This precious bubble of the antique world,
As light as lifted foam, as frail as breath,
Endured when empires died a desperate death,
When heaven on earth, when tower on tower was hurled.
Hues of a beetle’s temporary wing
Have grown on this in centuries of slime;
Dials have told a rosary of time
For every nuance of this feeble thing.
Were it devised at first for costly balm,
The distillation of a summer’s fee,
To sweeten some “Ah sweet, I dote on thee,”
And over all there lies a common calm. . . .
No more, no more the heavy branches drip
Another fragrance to the tangled moss,
Translucent insects flamed and hummed across;
The sleep they soothed is grown eternal sleep.
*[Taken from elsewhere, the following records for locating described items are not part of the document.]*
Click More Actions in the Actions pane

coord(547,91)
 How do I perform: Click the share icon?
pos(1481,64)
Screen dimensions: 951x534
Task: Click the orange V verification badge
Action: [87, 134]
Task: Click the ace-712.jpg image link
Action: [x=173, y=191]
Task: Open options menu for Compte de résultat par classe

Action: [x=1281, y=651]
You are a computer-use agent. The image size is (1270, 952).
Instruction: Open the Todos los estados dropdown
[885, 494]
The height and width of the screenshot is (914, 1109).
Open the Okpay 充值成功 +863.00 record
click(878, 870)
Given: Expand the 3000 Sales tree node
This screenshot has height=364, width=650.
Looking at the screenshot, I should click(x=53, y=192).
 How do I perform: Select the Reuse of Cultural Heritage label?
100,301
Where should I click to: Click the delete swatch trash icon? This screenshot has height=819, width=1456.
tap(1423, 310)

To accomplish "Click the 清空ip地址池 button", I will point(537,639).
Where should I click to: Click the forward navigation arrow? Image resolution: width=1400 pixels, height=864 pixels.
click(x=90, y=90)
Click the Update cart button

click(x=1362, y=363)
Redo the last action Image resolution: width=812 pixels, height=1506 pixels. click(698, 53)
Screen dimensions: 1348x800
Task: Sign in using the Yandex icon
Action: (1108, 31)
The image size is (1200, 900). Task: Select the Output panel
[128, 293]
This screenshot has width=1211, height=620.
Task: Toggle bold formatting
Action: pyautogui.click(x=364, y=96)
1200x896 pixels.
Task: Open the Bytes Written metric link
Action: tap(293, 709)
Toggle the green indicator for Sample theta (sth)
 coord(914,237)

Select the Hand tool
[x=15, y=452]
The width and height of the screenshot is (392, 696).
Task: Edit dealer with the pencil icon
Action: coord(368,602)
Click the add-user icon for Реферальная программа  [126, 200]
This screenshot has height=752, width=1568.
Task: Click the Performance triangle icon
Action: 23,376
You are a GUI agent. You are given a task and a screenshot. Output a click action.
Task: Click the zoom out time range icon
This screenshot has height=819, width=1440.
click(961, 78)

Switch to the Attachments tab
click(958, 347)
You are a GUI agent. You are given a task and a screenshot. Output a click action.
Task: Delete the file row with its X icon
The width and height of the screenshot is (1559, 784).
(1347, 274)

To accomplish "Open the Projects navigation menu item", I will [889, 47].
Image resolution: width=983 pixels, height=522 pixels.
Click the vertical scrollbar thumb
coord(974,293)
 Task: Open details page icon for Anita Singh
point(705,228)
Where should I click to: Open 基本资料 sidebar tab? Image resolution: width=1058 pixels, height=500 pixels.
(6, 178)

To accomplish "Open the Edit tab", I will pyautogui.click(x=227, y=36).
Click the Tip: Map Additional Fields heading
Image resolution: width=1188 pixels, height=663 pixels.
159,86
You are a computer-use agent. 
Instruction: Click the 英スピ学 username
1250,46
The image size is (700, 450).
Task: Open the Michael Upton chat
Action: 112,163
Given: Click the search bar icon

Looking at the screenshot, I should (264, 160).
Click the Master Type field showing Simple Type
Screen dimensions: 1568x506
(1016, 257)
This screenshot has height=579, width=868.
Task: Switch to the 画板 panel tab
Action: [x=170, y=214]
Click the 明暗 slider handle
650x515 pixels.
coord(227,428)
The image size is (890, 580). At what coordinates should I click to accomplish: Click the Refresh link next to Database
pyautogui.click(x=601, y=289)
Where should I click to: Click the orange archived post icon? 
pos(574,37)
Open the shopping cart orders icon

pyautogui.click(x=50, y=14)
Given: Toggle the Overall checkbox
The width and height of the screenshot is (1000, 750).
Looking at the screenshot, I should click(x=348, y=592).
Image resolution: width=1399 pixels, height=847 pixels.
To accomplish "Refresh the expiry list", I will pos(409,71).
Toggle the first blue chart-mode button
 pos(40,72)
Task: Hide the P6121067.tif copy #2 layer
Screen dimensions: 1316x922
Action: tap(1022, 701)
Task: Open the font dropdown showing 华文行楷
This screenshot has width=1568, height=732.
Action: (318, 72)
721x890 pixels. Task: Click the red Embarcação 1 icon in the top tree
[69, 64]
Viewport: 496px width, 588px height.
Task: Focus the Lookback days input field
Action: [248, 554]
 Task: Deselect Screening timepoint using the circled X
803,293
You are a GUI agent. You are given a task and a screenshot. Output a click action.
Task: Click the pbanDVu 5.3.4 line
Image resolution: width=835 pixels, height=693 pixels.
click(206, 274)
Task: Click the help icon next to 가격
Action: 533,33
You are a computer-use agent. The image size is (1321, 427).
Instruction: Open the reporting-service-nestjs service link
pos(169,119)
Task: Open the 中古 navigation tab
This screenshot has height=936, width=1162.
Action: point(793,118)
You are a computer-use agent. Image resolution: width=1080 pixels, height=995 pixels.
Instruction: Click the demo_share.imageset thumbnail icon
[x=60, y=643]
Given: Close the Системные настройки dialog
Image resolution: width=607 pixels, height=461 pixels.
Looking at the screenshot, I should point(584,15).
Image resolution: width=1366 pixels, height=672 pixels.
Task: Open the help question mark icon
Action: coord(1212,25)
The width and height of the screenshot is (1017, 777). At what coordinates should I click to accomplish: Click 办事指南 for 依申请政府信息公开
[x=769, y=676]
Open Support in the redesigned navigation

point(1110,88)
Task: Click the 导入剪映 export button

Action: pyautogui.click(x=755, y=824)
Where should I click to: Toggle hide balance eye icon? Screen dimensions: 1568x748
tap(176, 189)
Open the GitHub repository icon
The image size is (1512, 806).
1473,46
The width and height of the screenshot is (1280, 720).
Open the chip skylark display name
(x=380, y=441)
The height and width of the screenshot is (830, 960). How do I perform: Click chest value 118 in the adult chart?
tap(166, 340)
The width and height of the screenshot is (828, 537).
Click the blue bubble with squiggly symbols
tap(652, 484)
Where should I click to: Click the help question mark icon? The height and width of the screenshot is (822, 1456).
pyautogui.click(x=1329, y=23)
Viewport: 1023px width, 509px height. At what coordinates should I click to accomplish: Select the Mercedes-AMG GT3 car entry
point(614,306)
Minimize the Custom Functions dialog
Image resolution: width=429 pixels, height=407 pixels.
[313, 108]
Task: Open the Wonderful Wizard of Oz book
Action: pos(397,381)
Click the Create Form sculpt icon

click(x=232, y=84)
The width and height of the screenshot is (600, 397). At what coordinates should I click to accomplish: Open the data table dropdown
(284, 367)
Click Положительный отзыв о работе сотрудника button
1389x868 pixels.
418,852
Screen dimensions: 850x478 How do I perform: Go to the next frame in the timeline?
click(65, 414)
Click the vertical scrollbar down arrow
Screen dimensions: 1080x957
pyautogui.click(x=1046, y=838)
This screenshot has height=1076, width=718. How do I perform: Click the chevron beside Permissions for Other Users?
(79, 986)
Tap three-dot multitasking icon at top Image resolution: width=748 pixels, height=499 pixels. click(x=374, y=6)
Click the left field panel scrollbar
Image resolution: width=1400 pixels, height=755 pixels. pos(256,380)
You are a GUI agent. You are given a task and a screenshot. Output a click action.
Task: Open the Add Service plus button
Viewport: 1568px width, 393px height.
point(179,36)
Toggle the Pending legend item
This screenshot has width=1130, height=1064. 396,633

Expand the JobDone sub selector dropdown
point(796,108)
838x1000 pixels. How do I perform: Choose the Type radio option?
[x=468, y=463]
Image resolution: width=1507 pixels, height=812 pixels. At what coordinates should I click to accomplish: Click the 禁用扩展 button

It mocks indeed, it is not wholly dumb,
The insect’s fiery wing; and, listening well
Against the margin of this tell-tale shell,
There wakes the memory of a distant hum.
Drowse on, drowse on until I come again;
Or sleep, or sleep for ever, evermore;
We are like men who halt upon a shore,
Whose thoughts go forward and whose feet remain.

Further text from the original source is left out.